More than 1,750 migrants have perished in the Mediterranean since the start of 2015, a 30-fold increase over the same period last year, the International Organization for Migration said Tuesday. The grim new statistic followed the deaths of some 800 people on Sunday when a boat packed with migrants capsized near Libya in the deadliest Mediterranean shipping disaster for decades.
“IOM calculates the 2015 death toll now is more than 30 times last year’s total at this date… when just 56 deaths of migrants had been reported on the Mediterranean,” spokesman Joel Millman told reporters in Geneva.

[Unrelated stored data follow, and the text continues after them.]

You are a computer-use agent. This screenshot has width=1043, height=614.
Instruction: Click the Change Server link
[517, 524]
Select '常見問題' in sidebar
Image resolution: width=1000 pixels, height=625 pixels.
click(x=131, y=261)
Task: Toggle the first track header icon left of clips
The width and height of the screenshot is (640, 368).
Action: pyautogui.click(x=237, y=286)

“IOM now fears the 2014 total of 3,279 migrant (deaths) on the Mediterranean may be surpassed this year in a matter of weeks, and could well top 30,000 by the end of the year, based on the current death toll,” he said.
UNHCR spokesman Adrian Edwards said Sunday’s migrant boat tragedy was “the deadliest incident in the Mediterranean we have ever recorded.” Edwards said there had been 1,300 deaths in April alone, making it the deadliest month on record. The IOM spokesman said traffickers were increasingly packing in more people on overcrowded vessels, thereby greatly adding to the risk factor.

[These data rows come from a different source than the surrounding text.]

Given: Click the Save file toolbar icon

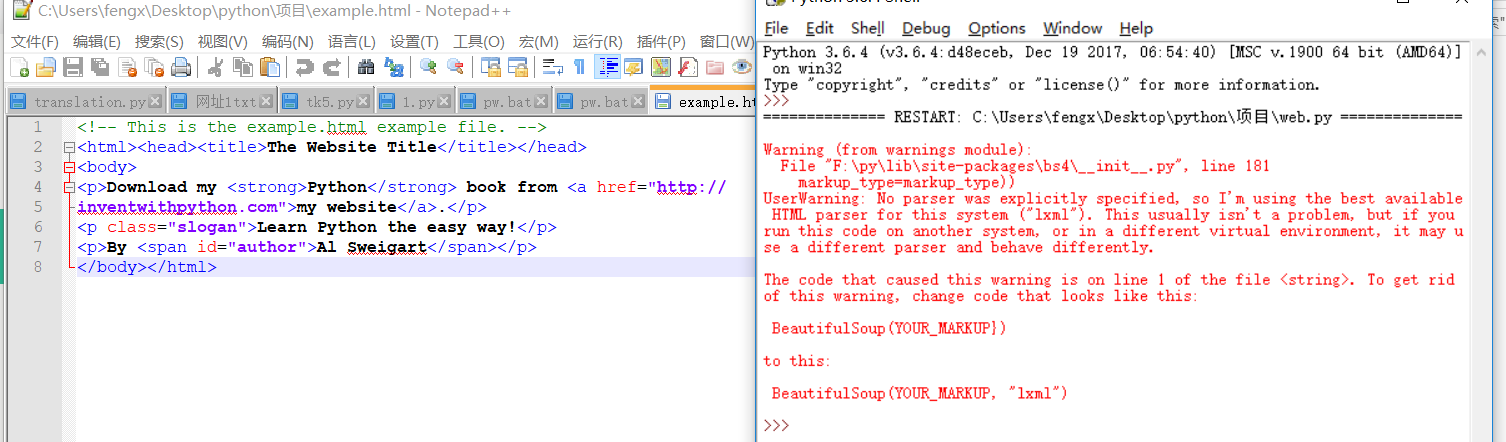Looking at the screenshot, I should (72, 67).
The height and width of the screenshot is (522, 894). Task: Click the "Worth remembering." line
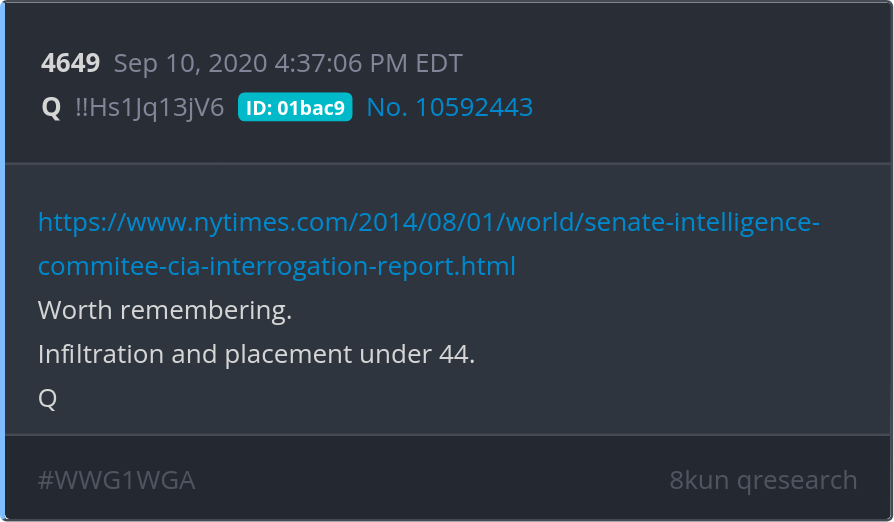click(165, 310)
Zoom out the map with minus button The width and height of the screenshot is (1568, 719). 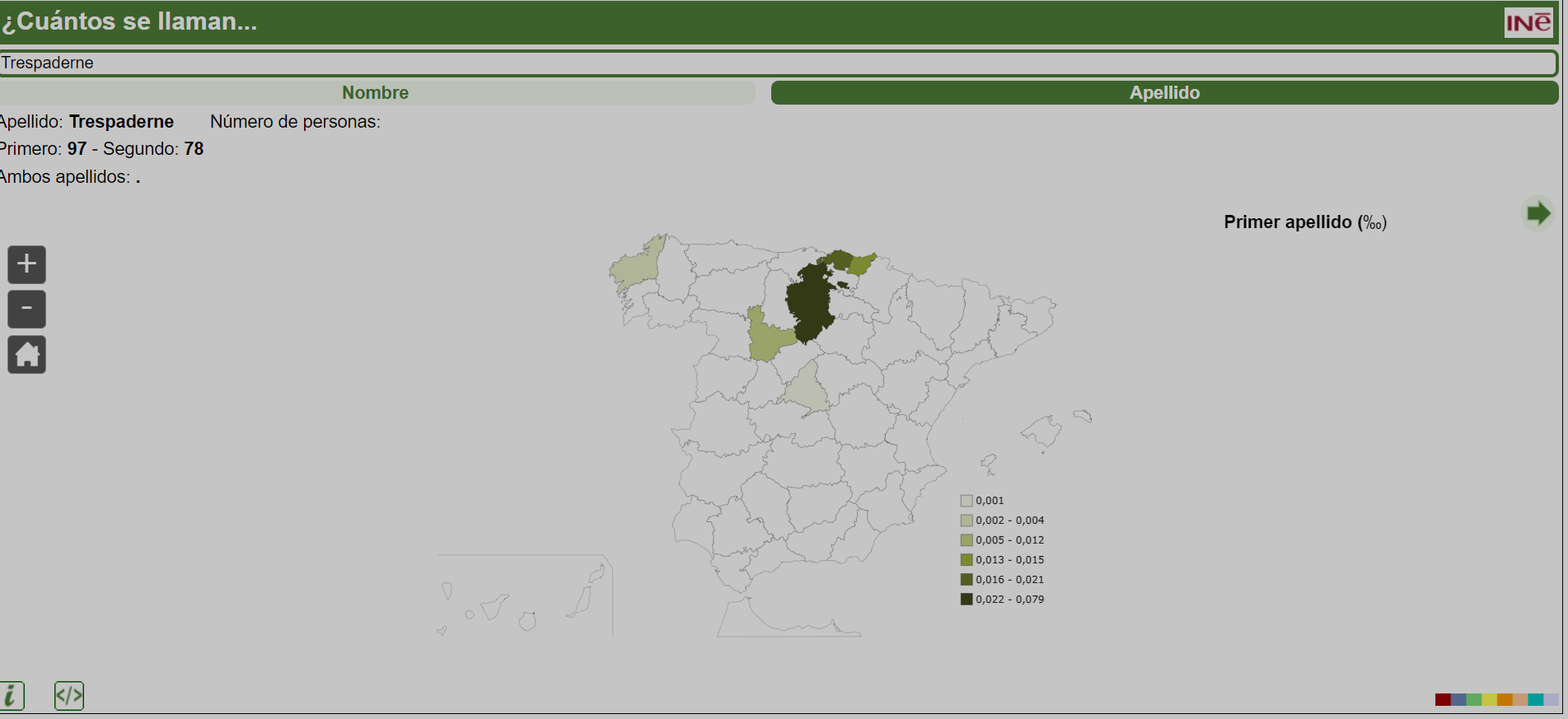26,309
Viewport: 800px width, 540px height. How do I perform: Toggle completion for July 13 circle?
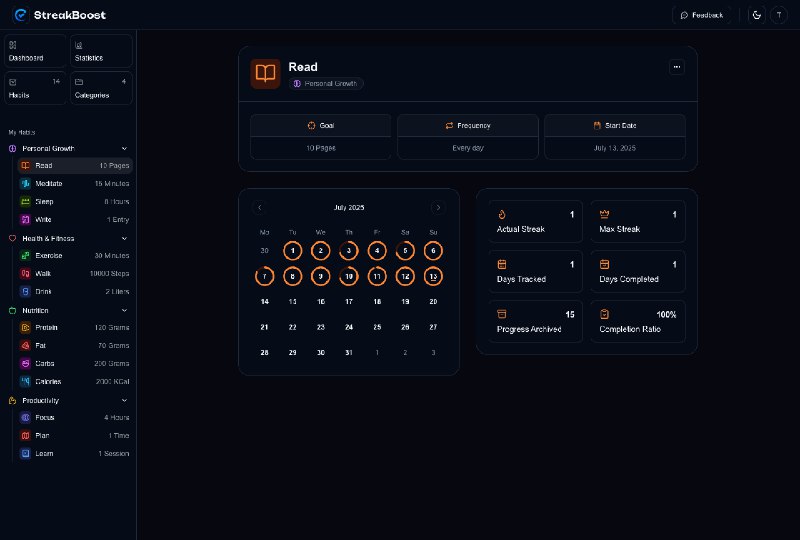pyautogui.click(x=433, y=276)
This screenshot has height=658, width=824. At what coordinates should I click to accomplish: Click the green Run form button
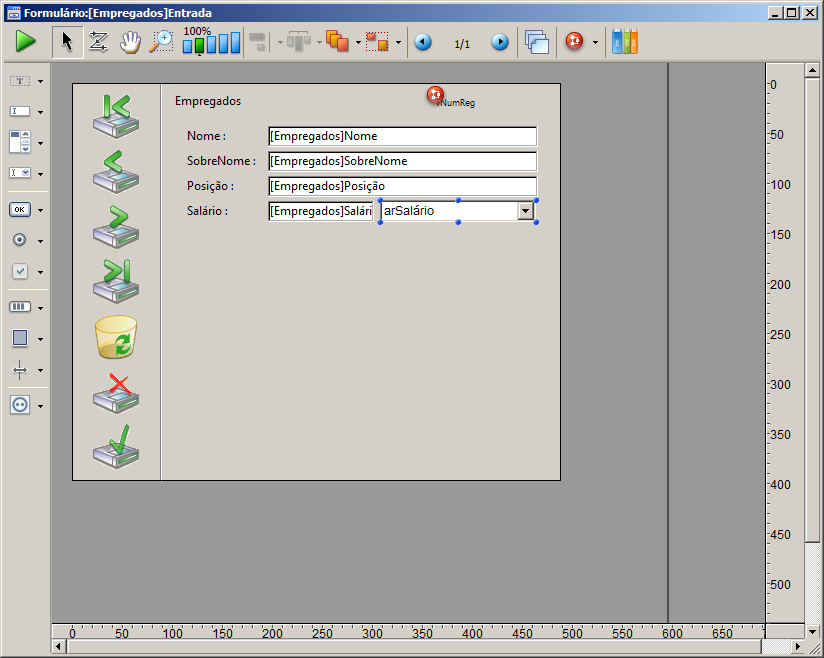pos(25,42)
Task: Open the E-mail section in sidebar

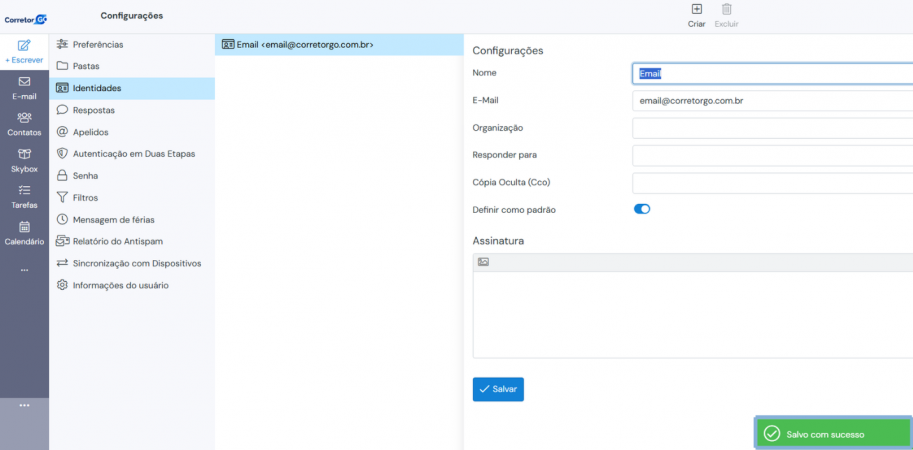Action: (x=24, y=88)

“The way we see it is that if there were 800 people on that fishing boat that sank… we can imagine that the same boat last year would have had 200 people on it,” Millman said. “If there’s a real shortage of crafts they’re going to do these reckless things. If that’s the case, and it appears to be, there is no reason not to be afraid that death rates could soar astronomically, because they are taking these measures to move people,” he said.
Volker Turk, the director of international protection at the UN refugee agency, said most of the migrants taking the perilous journey were refugees.”If you look at the numbers last year, over 50 percent of the people who crossed the Mediterranean were people in need of international protection. Mostly Syrians, Eritreans, some Somalis,” he said.

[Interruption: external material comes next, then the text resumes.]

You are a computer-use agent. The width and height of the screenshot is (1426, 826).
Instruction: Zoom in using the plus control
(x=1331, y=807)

Italy, one of the frontline European states for illegal immigration, suspended its Mare Nostrum search-and-rescue operation late last year in protest over its rising cost. That was replaced by a smaller and much more restricted EU-led mission called Triton.
“With the end of Mare Nostrum, we indeed unfortunately predicted the types of scenarios that are playing out today, and we hope that the European council meeting on Thursday will give adequate attention to the search and rescue dimension of this issue,” Turk said.